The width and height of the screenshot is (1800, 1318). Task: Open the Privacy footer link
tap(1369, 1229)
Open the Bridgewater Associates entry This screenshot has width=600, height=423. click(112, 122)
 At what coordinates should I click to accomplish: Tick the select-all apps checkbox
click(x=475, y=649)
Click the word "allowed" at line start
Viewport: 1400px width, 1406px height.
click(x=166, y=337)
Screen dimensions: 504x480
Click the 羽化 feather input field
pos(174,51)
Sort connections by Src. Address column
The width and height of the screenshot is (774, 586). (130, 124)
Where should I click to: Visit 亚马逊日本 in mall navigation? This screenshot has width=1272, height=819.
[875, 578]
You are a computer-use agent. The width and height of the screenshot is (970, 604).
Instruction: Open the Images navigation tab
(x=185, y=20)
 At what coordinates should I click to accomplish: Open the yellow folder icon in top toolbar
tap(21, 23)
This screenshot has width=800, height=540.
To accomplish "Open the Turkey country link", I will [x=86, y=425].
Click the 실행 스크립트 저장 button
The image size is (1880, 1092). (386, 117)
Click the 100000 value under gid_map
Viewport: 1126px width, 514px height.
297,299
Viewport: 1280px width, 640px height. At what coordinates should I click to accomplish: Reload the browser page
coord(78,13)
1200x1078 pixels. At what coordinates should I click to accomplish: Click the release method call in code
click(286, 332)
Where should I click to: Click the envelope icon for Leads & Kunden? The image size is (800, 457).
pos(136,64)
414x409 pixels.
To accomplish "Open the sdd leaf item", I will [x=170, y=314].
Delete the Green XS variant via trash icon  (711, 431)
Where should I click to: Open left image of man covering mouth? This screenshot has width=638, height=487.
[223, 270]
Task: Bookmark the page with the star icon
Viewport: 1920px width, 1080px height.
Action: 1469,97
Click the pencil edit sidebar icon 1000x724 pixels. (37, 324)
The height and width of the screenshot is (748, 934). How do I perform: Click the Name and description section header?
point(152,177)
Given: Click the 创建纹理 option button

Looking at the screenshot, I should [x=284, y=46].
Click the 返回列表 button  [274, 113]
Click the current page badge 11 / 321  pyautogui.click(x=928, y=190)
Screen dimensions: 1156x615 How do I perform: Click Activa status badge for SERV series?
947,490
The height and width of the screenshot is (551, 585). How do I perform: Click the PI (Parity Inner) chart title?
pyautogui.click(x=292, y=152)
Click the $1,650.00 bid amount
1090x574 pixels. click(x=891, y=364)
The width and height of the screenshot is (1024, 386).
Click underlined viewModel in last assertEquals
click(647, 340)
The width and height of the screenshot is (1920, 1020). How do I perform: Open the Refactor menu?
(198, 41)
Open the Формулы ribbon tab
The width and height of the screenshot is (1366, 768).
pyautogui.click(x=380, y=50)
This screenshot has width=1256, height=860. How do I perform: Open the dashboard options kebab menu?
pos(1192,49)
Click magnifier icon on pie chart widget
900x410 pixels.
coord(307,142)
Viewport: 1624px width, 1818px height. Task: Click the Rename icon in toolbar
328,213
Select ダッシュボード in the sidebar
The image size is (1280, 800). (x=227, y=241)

*WORK ITEM*:
Determine the number of lines in the listing that contain the string "will". Write that number and nothing else.

*ANSWER SECTION*:
2